▸ Work to complete:
In the rows from the line with "You are a GUI" to the line with "The height and width of the screenshot is (915, 1295).", substitute "screen image" for every occurrence of "screenshot" and reproduce those lines with nothing else altered.

▸ Entries supplied:
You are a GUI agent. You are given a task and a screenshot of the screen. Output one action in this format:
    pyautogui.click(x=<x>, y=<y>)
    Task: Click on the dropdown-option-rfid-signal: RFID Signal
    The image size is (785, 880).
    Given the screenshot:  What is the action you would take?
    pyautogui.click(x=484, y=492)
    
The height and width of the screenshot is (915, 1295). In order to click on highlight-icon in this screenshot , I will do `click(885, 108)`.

---

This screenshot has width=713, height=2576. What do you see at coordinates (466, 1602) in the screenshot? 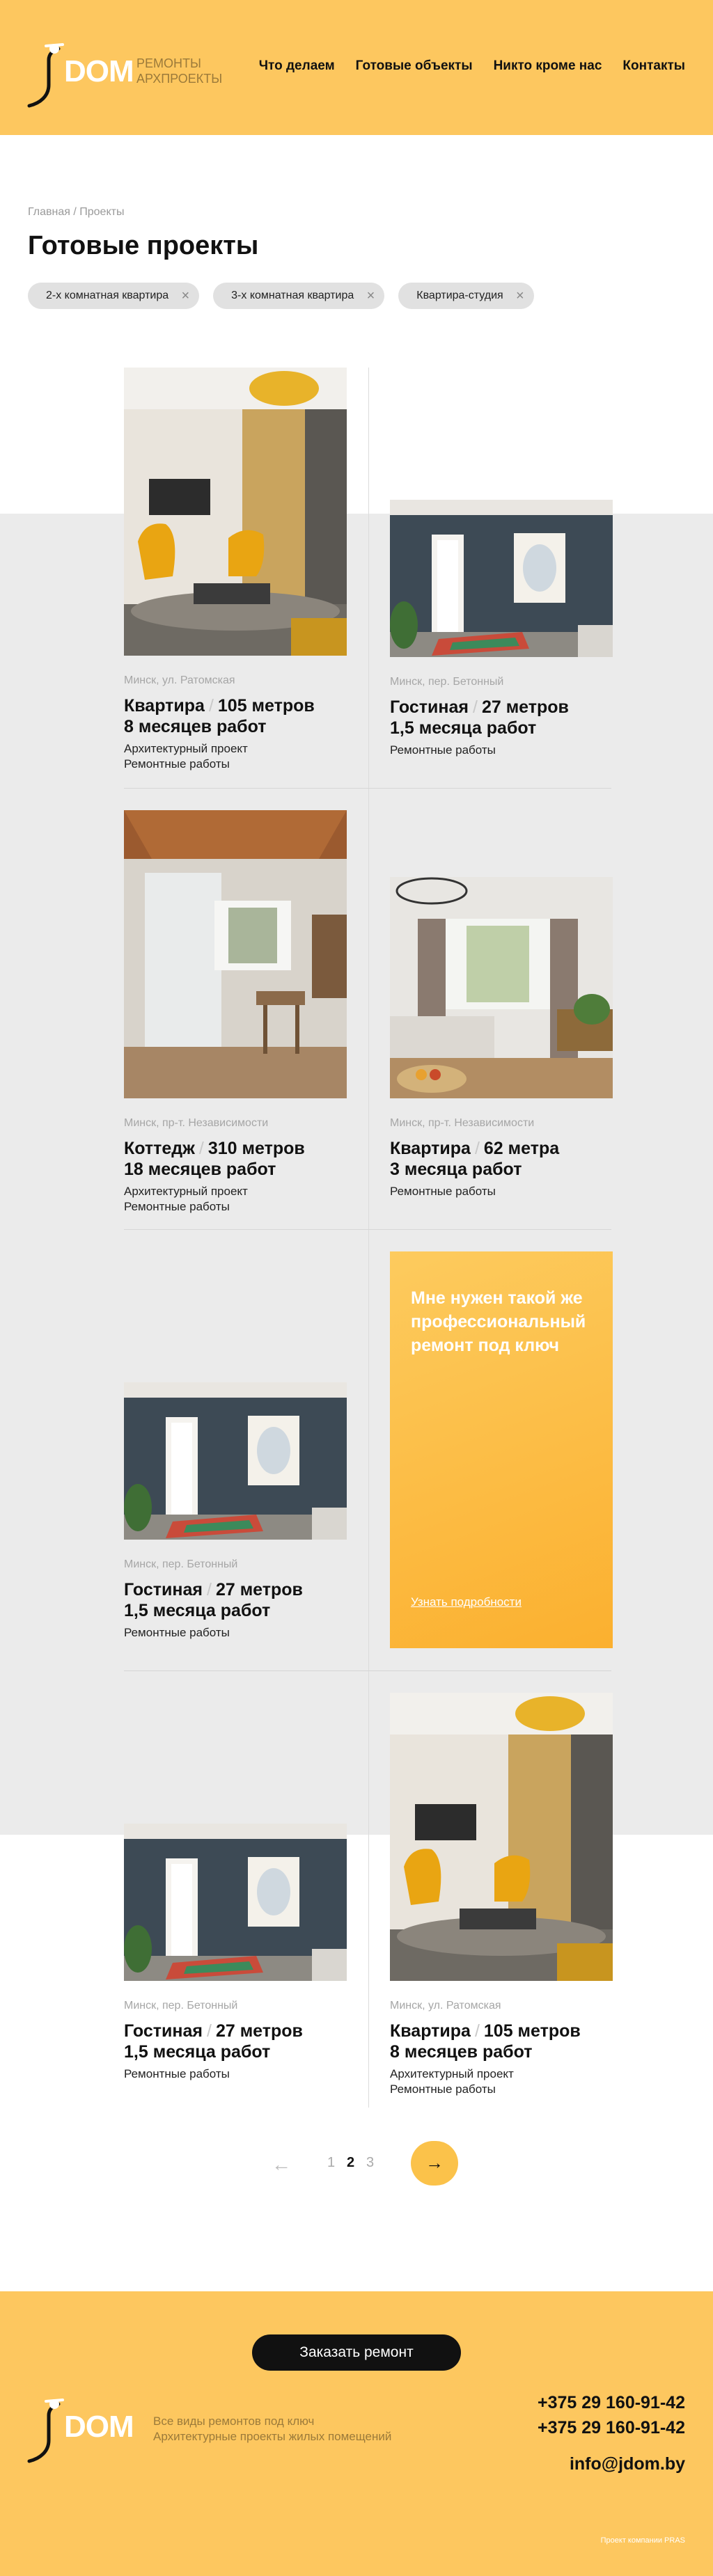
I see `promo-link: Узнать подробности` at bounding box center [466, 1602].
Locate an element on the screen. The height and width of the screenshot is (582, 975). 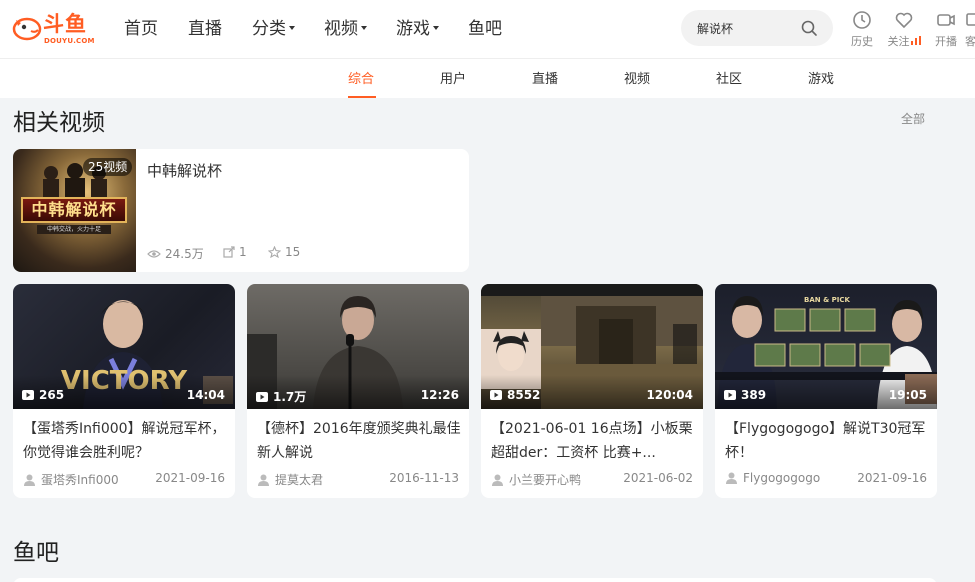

▸ Solved problem:
You are a GUI agent. You are given a task and a screen image of the screen. Output one action in this format:
    pyautogui.click(x=<x>, y=<y>)
    Task: Click on the dropdown-option-rfid-signal: RFID Signal
    The image size is (785, 880).
    Given the screen image:  What is the action you would take?
    pyautogui.click(x=484, y=492)
    
The height and width of the screen image is (915, 1295). In order to click on highlight-icon in this screen image , I will do `click(885, 108)`.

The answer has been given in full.